Mr. Paul’s newsletters contained threats of a “coming race war,” worries about America’s “disappearing white majority and warning against “the federal-homosexual cover-up on AIDS.” He has since denied writing the newsletters, which appeared under his own name.
“I didn’t write them, I disavow them, that’s it,” Mr. Paul said in a tense CNN interview.
On Monday, Mr. Black said he originally believed the newsletters were written by Mr. Paul.
“They went out under his name in the first person and most people receiving these newsletters, including me, thought he really did write them,” Mr. Black said.
Mr. Black said he understood why Mr. Paul would want to distance himself from the newsletters.
“It was written in the first person frequently and, you know, a normal person would have thought that Ron Paul must have written this, or at least whoever wrote it must have did so with the approval of Ron Paul, but things change,” Mr. Black said. “So, now that he has this new base of support of course, he’s having–frantically trying to disavow himself from the newsletters, and I agree the newsletters were a little over the top.”
Mr. Duke, who was something of a mentor to Mr. Black during their days in the Klan, called in to discuss Mr. Paul. Though he said he wasn’t ready to make an official endorsement, Mr. Duke explained why he’ll be voting for Mr. Paul.

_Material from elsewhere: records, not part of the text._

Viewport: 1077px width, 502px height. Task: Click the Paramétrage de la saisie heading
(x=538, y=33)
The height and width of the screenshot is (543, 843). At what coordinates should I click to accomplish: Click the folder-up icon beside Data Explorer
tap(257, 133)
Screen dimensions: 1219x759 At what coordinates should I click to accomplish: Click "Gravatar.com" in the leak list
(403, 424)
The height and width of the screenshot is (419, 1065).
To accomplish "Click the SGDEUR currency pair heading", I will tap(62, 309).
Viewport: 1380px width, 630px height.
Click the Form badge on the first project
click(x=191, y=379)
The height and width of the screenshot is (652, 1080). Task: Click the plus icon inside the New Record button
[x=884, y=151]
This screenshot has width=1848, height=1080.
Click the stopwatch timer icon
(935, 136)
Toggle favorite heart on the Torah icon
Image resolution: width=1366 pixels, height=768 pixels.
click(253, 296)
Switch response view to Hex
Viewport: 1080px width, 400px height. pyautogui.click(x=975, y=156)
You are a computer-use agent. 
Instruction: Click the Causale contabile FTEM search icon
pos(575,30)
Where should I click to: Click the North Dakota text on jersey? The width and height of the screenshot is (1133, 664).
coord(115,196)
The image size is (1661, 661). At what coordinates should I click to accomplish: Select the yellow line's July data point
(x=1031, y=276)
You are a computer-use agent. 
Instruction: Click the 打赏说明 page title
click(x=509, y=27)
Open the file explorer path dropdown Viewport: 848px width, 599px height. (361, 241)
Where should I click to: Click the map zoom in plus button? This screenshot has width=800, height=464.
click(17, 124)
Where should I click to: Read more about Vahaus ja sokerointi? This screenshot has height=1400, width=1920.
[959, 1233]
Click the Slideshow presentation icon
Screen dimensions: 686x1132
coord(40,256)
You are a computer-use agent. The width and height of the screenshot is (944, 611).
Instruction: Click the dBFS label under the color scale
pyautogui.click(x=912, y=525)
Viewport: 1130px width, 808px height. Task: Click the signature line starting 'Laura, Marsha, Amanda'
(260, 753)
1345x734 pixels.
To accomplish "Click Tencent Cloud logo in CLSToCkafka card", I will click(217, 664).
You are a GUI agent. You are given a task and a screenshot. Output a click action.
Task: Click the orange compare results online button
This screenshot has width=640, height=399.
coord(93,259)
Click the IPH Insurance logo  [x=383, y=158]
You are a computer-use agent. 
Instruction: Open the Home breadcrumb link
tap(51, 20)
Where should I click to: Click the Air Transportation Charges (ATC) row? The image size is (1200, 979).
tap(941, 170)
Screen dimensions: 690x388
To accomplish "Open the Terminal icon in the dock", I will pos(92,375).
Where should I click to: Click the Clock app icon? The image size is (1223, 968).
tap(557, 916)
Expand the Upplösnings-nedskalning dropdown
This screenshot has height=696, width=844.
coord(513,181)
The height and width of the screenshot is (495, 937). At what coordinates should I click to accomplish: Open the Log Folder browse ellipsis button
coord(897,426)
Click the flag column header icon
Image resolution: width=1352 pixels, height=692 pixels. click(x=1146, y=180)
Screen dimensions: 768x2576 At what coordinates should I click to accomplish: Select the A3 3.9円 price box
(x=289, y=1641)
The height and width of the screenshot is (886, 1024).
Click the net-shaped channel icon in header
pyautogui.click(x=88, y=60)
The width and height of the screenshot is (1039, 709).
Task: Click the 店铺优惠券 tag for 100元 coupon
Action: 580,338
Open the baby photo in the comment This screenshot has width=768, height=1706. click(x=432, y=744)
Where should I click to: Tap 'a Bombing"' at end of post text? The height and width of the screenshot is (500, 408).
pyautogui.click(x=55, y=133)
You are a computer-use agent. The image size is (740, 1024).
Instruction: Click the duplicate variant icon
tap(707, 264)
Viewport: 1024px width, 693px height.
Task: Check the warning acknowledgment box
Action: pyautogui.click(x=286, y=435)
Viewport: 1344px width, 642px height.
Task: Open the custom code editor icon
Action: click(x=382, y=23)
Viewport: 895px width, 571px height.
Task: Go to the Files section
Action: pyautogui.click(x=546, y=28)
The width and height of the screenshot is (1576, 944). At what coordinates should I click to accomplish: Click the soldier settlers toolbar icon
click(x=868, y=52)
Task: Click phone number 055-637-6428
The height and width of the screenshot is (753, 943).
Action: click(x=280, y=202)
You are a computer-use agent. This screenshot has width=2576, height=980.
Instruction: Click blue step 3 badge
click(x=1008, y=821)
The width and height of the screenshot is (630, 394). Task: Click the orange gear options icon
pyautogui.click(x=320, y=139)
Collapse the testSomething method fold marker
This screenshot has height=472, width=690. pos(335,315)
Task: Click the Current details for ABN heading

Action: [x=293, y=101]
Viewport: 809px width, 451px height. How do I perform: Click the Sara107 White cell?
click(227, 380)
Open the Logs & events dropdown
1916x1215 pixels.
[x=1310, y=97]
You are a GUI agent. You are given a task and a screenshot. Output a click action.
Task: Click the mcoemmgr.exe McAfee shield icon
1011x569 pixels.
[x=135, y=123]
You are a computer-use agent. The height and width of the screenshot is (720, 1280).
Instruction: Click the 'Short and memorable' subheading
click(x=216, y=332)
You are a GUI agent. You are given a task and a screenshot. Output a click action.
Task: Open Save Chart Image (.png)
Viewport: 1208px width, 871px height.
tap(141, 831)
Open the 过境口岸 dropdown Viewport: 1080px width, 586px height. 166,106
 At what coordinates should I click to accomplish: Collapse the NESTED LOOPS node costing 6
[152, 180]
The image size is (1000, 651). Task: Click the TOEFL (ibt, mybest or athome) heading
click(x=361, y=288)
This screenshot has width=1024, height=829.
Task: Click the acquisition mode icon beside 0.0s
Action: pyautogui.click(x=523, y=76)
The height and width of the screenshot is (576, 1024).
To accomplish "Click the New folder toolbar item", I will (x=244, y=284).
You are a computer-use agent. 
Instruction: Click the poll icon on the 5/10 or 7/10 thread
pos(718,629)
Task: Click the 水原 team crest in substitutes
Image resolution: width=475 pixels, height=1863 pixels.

“Again, I go back to that, you know, traditional topic that I always talk about, you know, the powers of international Zionism–a power in banking, a power in media, a power in government influence, in campaign finance–a power that’s, you know, hurting the values of this country on behalf of Israel,” Mr. Duke said. “So, I would vote for Ron Paul at this moment because he’s one of the few candidates who have policies in this regard and this realm that I wholeheartedly support, and that’s why I’d vote for him.”
Mr. Paul’s anti-Federal Reserve, small government platform appeals to many on the far right. In the wake of the controversy over the newsletters, he’s increasingly faced questions about his white supremacist supporters, but he has declined to disavow their backing.
“If they want to endorse me, they’re endorsing what I do or say — it has nothing to do with endorsing what they say,” Mr. Paul told the New York Times on Sunday.